As emergency rule continues in Turkey, businesspeople are having a harder time finding export markets. With every decree issued from Ankara, European partners and buyers are getting more edgy about doing trade with Turkey. A very important businesswoman told me over the weekend that she is having difficulty getting her customers to come to Turkey to visit the factories. “They say they don’t want to come,” she told me, “some of them, especially Americans, question whether we would be able to deliver the goods.” Such an image does not happen overnight. You may be producing and creating the best product in the industry, but if your country’s image is in ruins nobody will want to be your customer. 
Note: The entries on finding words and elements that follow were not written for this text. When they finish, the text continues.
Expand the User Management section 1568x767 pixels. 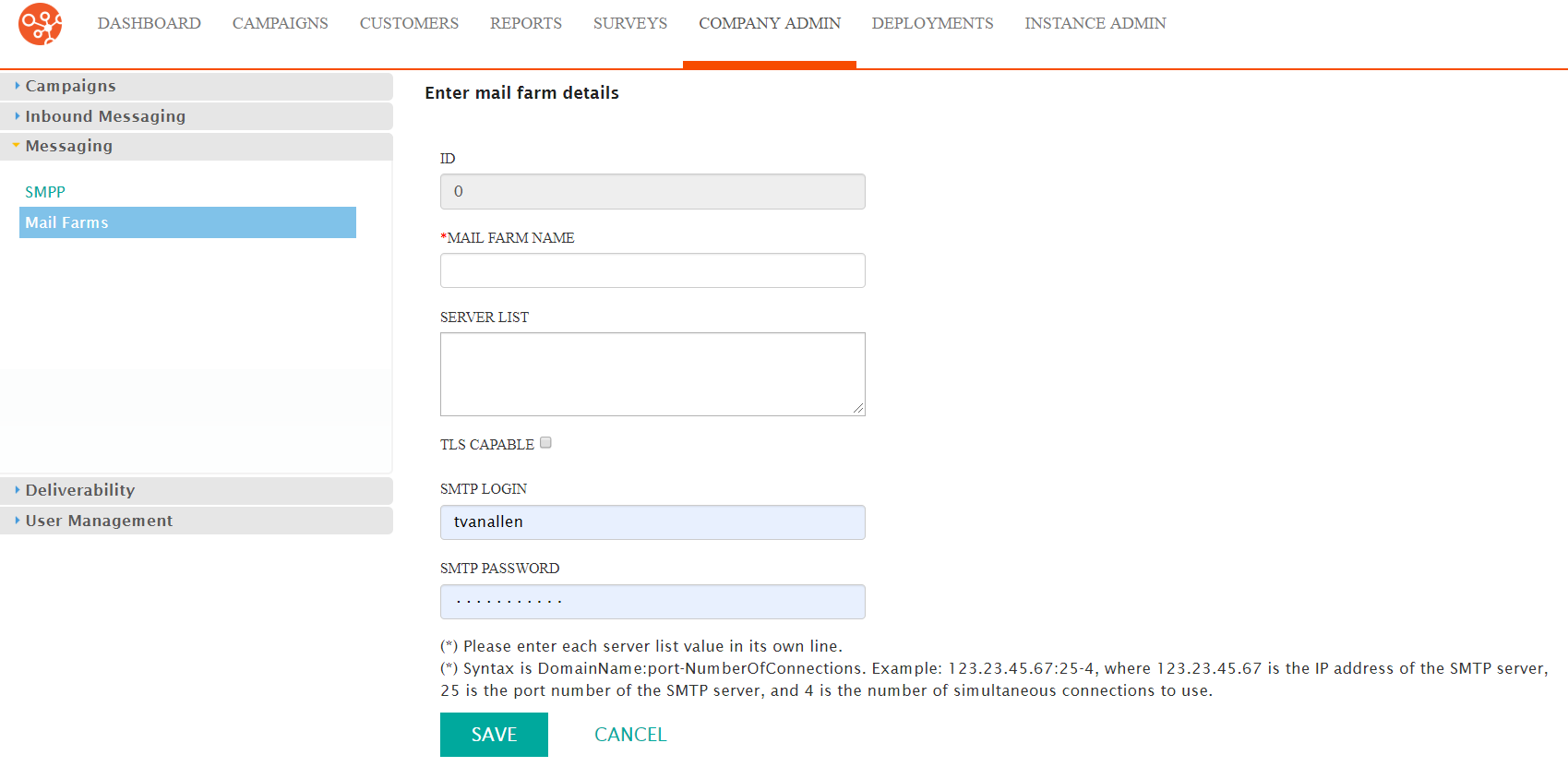197,521
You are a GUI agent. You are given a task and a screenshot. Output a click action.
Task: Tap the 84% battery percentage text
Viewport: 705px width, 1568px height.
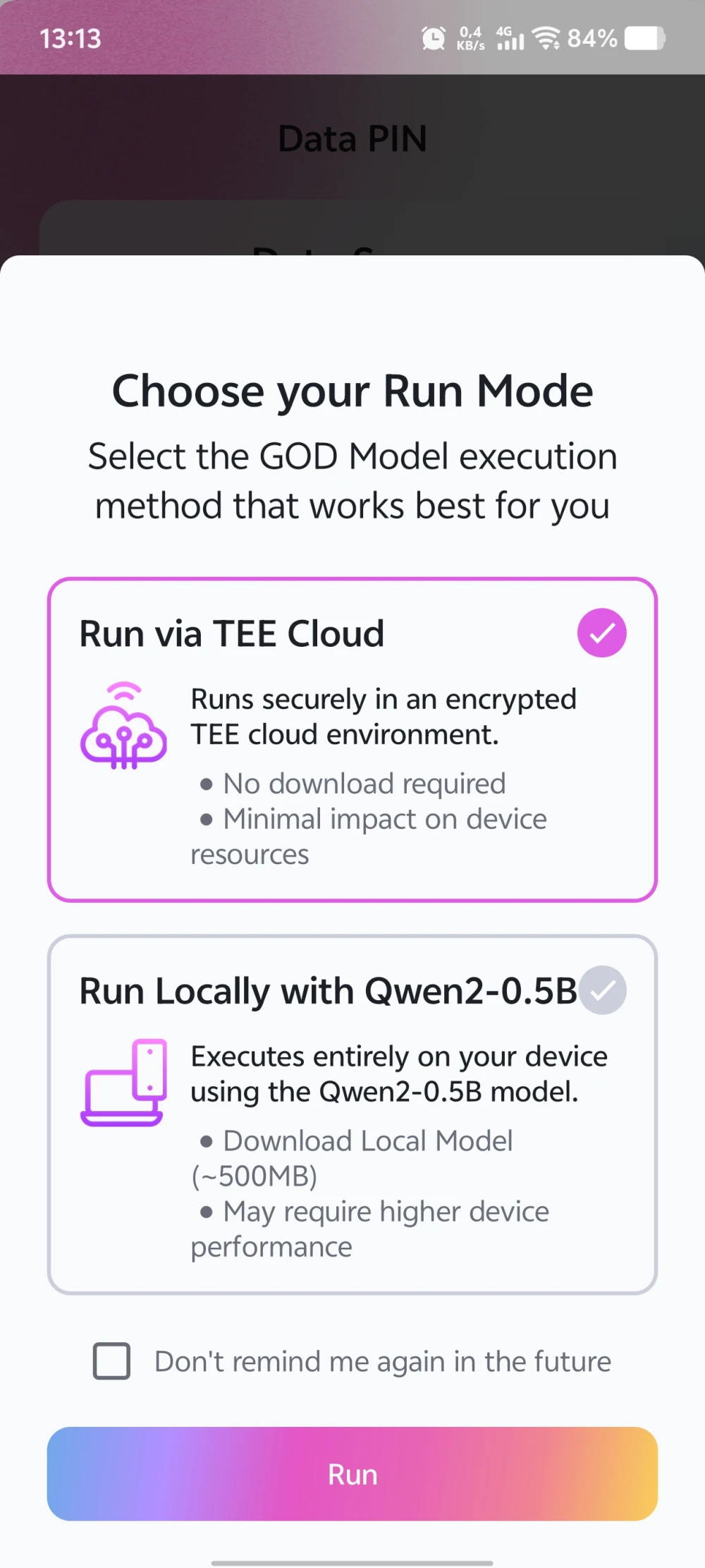pyautogui.click(x=592, y=38)
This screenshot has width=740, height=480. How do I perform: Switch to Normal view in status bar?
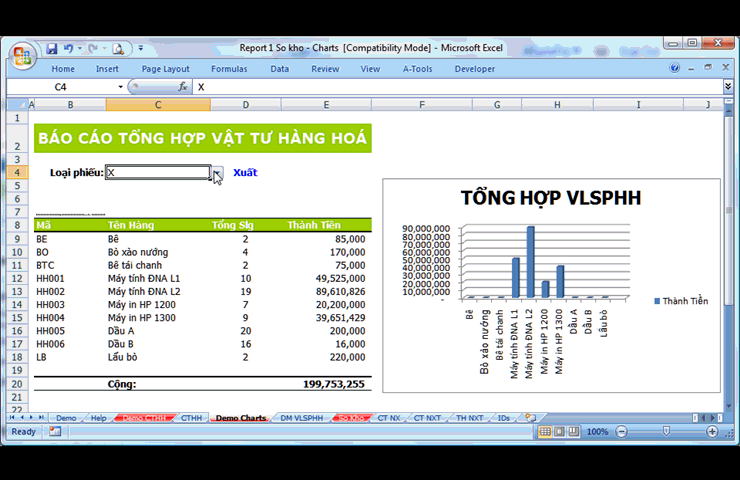[545, 432]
Europe is going through its own change these days. After Trump’s victory, French and German nationalists came together for a gathering in Koblenz to discuss the future of the EU. But on the streets of Germany one does not feel the anxiety that sinks into Istanbul every day. There is hardly even one poor Syrian woman or child begging. Unlike the “old and dying Europe” cliché that is told over and over in Turkey’s pro-Justice and Development Party (AKP) press, young European families with at least two kids are very common. In front of my hotel in Dusseldorf, an electricity run-BMW is charging its batteries. Healthy eating and active lifestyles are everywhere and you don’t see a single obese woman on the streets. Europe may not be a successful political experiment for the time being, but it is obviously a solid and healthy social and cultural structure.

Ankara is putting all its eggs in the Trump basket these days, which poses a greater challenge than one can foresee. I remember the Erdoğanist media eight years ago back when Barack Obama was entering the Oval Office. There were conspiracy theories everywhere. “He is a black man, the U.S. deep state will not let him do the things he wants,” they wrote. “He will be pro-Muslim and he could get assassinated,” one strongly pro-AKP columnist wrote. After eight years, we are now hearing the same “deep-state” “anti-establishment” talk about Trump on some of Turkey’s TV stations and newspapers. 
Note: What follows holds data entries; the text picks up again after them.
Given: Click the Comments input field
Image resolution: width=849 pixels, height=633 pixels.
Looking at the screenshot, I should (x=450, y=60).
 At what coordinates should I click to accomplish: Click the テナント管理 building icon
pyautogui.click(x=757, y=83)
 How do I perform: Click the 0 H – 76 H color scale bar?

What conservatives in Turkey do not get is that America is built on checks and balances. Trump’s anti-Gülen policies may please you, but you will be shocked to hear how pro-Israel his Middle Eastern agenda is. The AKP’s hawks may cherish the thought that Trump dislikes Iran, but they may be in for a “prisoner’s dilemma” if they read between the lines of Trump’s Secretary of Defense General James Mattis and his National Security Advisor General Mike Flynn. And by the way, not every advisor to Trump can be lobbied by cash.

Talking about your shopping list with President Trump everyday will not open up doors for you. Being pragmatic and open for business may do so. And for that, Ankara needs to lift the emergency rule immediately and release the journalists in jail. That will send a stronger message to the capitals that are looking for Turkey to be a beacon for the Middle East again.